- [Data records]
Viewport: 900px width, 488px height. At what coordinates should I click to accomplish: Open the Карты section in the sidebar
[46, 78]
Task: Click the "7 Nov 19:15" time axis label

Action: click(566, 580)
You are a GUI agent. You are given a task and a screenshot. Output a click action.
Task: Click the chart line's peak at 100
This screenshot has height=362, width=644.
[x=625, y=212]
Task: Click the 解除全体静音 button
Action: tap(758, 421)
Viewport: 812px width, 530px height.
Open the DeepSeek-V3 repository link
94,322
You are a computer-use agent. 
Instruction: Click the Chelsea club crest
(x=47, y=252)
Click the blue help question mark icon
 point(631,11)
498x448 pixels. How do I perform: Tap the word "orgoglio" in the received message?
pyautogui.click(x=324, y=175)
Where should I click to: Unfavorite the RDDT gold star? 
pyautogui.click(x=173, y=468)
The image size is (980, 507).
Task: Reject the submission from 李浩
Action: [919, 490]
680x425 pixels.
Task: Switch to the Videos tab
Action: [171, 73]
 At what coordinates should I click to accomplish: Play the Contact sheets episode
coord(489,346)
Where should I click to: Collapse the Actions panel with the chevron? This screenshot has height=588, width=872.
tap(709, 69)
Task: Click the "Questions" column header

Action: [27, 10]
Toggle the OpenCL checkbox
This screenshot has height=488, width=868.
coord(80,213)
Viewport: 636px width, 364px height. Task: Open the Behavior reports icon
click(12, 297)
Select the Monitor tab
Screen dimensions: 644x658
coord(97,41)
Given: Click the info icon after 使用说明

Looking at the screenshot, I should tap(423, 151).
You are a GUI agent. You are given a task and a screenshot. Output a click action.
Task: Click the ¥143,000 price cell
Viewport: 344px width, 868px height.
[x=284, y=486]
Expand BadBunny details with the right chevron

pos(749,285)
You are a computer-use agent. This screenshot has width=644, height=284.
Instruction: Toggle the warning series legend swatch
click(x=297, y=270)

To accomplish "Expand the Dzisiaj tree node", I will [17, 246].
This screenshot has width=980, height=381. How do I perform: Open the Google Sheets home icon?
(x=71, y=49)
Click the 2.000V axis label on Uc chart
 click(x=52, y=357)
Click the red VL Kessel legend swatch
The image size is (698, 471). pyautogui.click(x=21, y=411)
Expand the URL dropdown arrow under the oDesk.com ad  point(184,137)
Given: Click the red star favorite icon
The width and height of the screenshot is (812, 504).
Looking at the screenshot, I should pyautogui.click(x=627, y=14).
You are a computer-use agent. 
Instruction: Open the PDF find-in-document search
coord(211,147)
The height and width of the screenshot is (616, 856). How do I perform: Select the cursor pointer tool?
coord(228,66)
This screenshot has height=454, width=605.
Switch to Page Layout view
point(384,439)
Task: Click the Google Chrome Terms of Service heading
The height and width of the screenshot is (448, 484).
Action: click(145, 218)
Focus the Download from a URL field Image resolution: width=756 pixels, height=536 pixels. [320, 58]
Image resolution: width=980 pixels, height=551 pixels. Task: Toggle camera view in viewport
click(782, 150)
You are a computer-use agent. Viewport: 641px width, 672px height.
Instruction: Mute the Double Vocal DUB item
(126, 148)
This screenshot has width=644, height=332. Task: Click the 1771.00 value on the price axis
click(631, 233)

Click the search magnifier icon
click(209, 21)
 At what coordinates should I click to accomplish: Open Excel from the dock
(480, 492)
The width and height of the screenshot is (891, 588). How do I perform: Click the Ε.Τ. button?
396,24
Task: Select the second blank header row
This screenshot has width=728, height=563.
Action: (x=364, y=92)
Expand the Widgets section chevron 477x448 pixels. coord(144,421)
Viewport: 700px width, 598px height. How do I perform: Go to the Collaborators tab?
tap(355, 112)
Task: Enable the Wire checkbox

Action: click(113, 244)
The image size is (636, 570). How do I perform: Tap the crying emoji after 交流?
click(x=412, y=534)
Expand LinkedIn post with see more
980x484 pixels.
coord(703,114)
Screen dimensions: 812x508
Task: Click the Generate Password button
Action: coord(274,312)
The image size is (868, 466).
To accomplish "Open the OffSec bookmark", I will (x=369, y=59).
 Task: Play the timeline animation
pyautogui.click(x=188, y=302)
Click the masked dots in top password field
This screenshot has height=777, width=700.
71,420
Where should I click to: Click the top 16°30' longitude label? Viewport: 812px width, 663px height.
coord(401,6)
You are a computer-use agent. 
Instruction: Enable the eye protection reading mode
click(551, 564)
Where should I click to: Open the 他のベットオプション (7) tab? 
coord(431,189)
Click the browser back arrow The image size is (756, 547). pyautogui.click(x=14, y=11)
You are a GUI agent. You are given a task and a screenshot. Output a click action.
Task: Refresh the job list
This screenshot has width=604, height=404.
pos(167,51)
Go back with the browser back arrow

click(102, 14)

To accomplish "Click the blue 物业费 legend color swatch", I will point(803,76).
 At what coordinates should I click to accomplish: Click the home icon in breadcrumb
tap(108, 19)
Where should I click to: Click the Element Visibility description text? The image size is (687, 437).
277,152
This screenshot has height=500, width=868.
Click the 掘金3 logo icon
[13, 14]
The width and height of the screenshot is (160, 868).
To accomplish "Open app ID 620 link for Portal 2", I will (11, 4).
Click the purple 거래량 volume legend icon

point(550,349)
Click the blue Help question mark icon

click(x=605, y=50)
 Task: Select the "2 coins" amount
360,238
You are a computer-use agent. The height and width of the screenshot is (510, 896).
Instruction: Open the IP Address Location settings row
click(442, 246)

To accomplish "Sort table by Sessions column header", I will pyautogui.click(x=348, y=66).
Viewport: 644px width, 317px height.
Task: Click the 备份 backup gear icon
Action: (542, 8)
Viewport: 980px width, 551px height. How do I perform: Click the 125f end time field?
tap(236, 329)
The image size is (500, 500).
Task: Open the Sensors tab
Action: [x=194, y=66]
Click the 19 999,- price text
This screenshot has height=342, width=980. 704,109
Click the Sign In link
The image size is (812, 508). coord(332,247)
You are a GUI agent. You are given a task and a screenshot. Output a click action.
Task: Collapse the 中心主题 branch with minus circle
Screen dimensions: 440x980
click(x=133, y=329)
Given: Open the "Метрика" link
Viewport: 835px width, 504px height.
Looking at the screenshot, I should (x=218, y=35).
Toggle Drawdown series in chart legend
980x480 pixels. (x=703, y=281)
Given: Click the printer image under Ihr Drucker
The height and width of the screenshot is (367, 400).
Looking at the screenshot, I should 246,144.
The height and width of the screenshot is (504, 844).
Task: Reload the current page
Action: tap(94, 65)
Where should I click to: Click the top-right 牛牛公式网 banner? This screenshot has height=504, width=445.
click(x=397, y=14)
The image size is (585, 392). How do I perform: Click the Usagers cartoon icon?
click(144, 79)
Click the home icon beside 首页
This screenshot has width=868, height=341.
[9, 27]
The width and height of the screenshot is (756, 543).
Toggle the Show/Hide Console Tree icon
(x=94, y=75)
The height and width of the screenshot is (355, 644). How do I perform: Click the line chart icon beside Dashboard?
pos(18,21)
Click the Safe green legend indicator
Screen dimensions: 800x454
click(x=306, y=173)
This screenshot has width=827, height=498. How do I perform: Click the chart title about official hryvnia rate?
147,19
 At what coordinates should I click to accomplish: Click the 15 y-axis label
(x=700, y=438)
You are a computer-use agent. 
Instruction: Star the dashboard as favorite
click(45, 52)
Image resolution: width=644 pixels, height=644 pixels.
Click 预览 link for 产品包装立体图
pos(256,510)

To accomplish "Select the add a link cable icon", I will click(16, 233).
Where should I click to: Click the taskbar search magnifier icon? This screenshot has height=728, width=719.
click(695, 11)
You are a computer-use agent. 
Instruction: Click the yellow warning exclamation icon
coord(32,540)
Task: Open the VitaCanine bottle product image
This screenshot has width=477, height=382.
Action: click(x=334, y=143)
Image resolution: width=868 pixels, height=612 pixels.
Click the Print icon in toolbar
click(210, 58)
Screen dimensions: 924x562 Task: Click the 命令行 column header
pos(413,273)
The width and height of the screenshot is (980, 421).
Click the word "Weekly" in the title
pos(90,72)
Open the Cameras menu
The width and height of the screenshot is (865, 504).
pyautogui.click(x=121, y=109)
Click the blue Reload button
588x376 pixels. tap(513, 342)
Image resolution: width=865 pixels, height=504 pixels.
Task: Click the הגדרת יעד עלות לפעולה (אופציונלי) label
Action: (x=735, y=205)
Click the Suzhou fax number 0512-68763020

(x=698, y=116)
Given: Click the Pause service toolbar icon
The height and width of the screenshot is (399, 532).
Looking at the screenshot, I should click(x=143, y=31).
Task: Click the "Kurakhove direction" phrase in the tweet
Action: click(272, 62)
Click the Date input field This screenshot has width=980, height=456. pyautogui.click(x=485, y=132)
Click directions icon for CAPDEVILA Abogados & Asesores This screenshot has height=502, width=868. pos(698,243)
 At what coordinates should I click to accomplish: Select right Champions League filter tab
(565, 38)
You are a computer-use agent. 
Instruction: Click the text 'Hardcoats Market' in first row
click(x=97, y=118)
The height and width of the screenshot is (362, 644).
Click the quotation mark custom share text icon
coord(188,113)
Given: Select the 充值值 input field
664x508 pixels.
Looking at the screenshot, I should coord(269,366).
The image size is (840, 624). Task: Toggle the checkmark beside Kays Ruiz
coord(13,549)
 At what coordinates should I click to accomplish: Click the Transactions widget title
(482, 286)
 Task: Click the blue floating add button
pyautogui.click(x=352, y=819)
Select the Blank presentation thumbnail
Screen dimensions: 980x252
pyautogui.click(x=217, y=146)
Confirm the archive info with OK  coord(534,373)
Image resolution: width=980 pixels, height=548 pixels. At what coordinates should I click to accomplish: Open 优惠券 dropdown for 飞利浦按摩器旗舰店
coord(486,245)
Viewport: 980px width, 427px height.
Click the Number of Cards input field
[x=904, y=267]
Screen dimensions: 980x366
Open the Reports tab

- [What the exercise asks] In the records above, how many lines hold the string "under"? Give the number only.

- [Exercise result] 2